What is being asked
Change "Screen dimensions" to "Display size" in everything from the start of the material down to the line containing "pos(49,405)", keeping all other wording the same. Leave the pictures out of your answer.

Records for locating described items
▼

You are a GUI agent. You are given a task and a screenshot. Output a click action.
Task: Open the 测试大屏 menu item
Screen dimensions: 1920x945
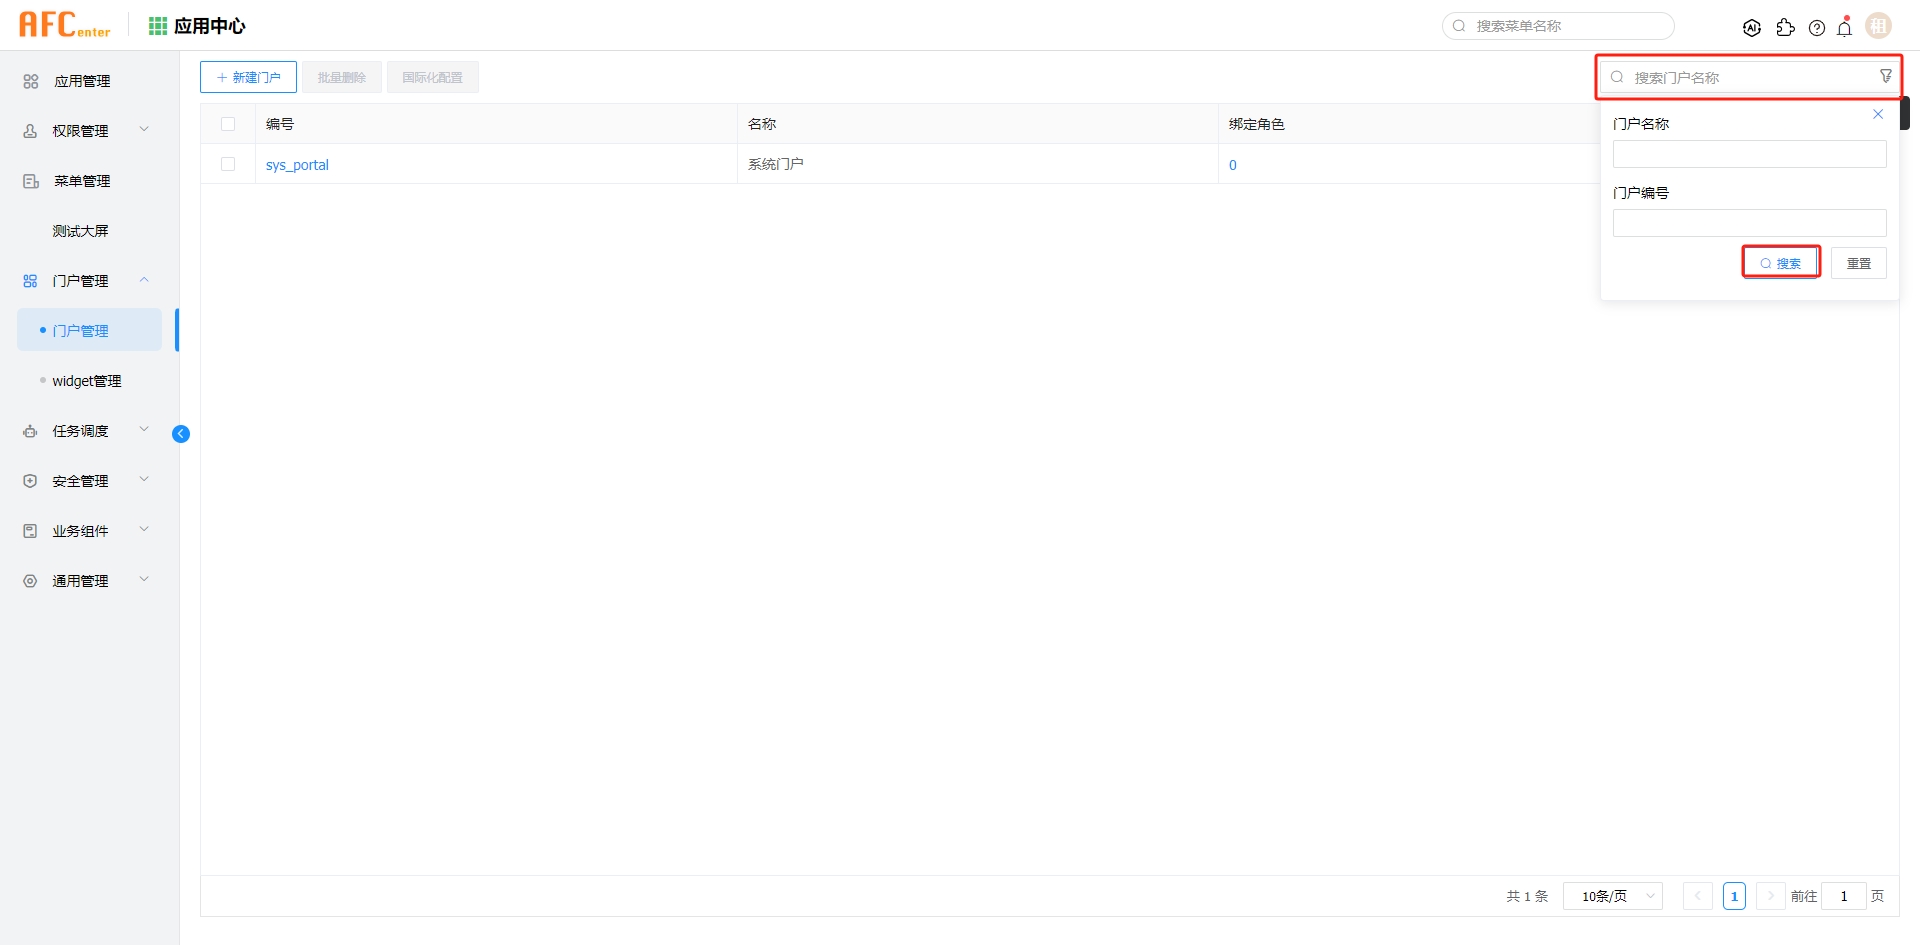[x=81, y=230]
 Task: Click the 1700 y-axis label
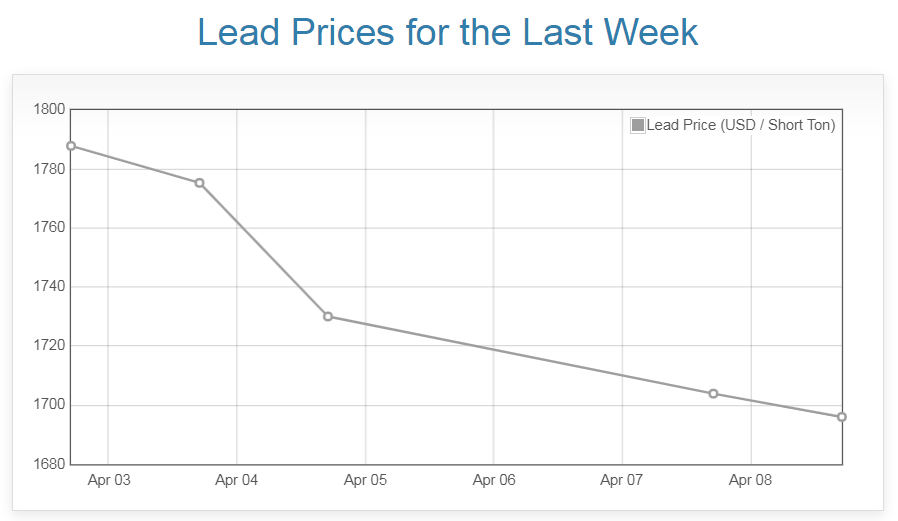pos(49,405)
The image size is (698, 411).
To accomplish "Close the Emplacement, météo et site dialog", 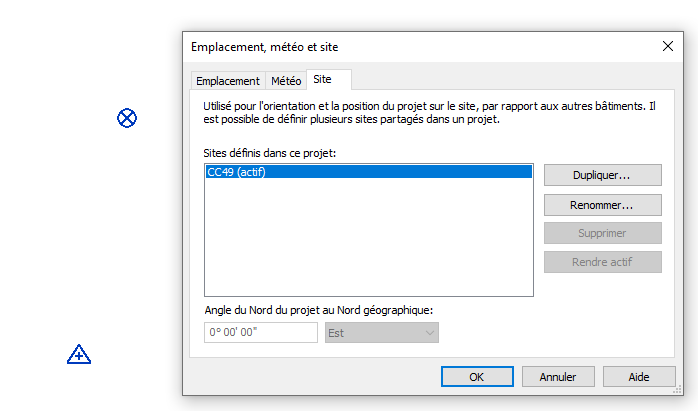I will click(x=668, y=46).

▲

Written answer
You are a GUI agent. You are given a task and a screenshot. Output a click action.
Task: Open the 测试大屏 menu item
Display size: 1920x945
[x=81, y=230]
 Task: Click the 1700 y-axis label
pos(49,405)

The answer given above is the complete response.